Background: Clinical guidelines recommend that assessment and management of patients with stroke commences early including in emergency departments ( ED ). To inform the development of an implementation intervention targeted in ED, we conducted a systematic review of qualitative and quantitative studies to identify relevant barriers and enablers to six key clinical behaviours in acute stroke care: appropriate triage, thrombolysis administration, monitoring and management of temperature, blood glucose levels, and of swallowing difficulties and transfer of stroke patients in ED. Methods: Studies of any design, conducted in ED, where barriers or enablers based on primary data were identified for one or more of these six clinical behaviours. Major biomedical databases ( CINAHL, OVID SP EMBASE, OVID SP MEDLINE ) were searched using comprehensive search strategies. The barriers and enablers were categorised using the theoretical domains framework ( TDF ). The behaviour change technique ( BCT ) that best aligned to the strategy each enabler represented was selected for each of the reported enablers using a standard taxonomy.

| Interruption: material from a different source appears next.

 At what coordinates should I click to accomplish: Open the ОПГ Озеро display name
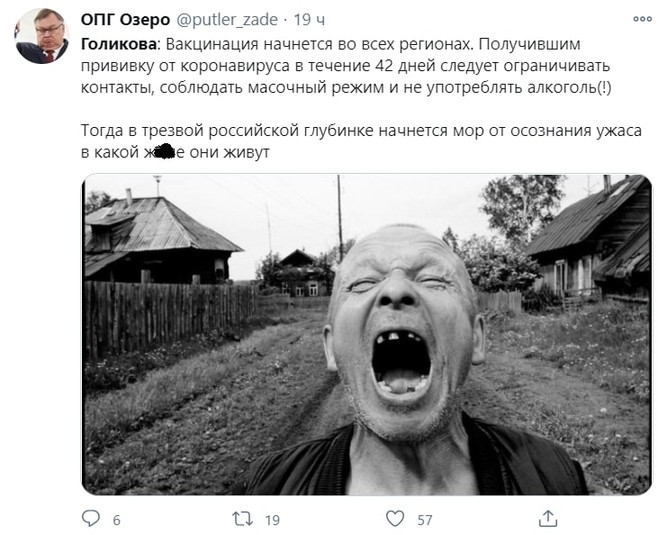125,20
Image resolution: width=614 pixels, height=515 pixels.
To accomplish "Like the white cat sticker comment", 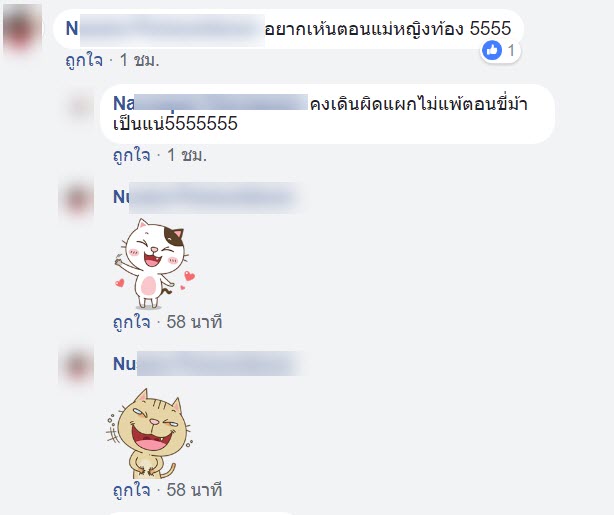I will [132, 322].

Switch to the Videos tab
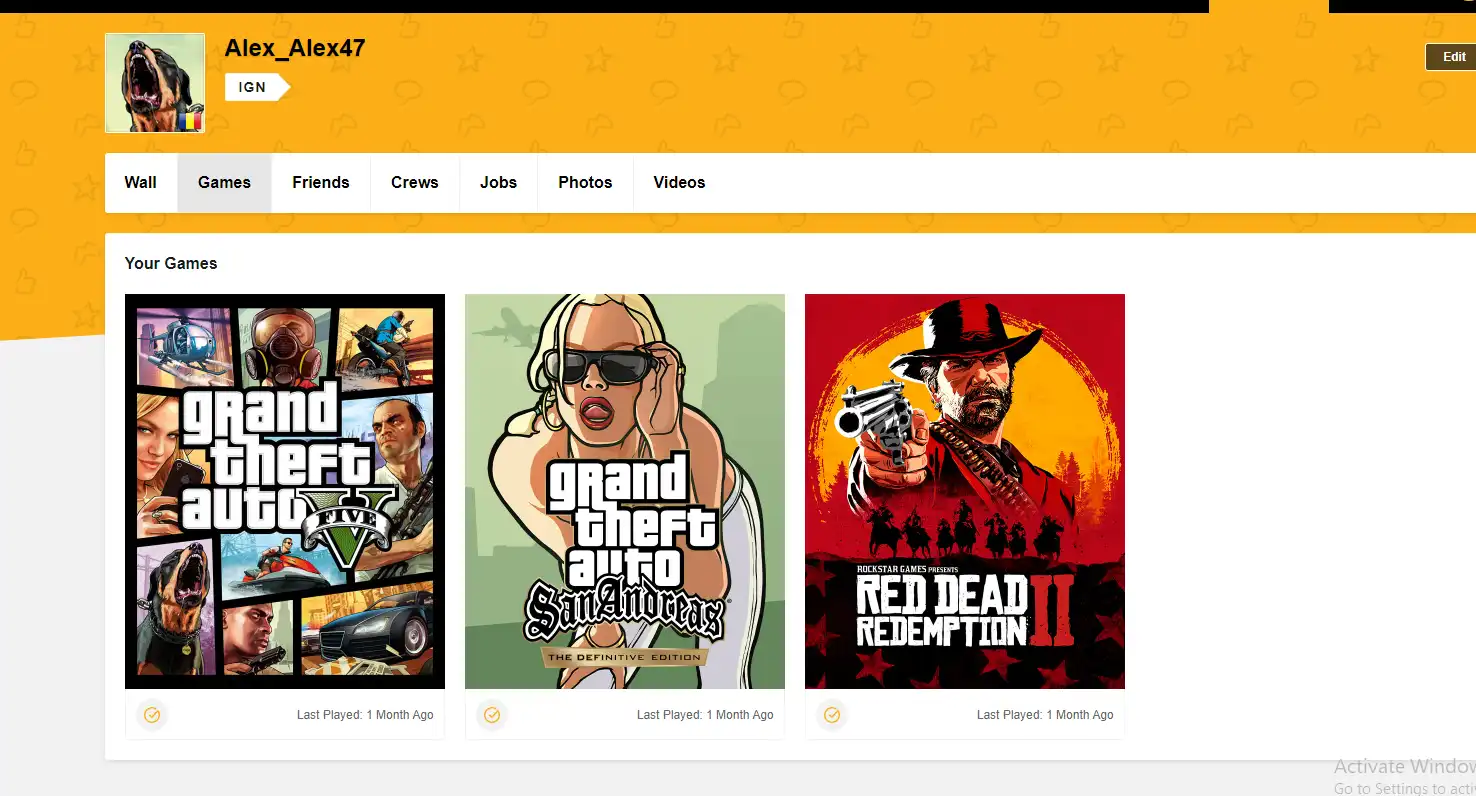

Results: Five qualitative studies and four surveys out of the 44 studies identified met the selection criteria. The majority of barriers reported corresponded with the TDF domains of “environmental, context and resources” ( such as stressful working conditions or lack of resources ) and “knowledge” ( such as lack of guideline awareness or familiarity ). The majority of enablers corresponded with the domains of “knowledge” ( such as education for physicians on the calculated risk of haemorrhage following intravenous thrombolysis [tPA] ) and “skills” ( such as providing opportunity to treat stroke cases of varying complexity ). The total number of BCTs assigned was 18. The BCTs most frequently assigned to the reported enablers were “focus on past success” and “information about health consequences.” Conclusions: Barriers and enablers for the delivery of key evidence-based protocols in an emergency setting have been identified and interpreted within a relevant theoretical framework. This new knowledge has since been used to select specific BCTs to implement evidence-based care in an ED setting. It is recommended that findings from similar future reviews adopt a similar theoretical approach. In particular, the use of existing matrices to assist the selection of relevant BCTs.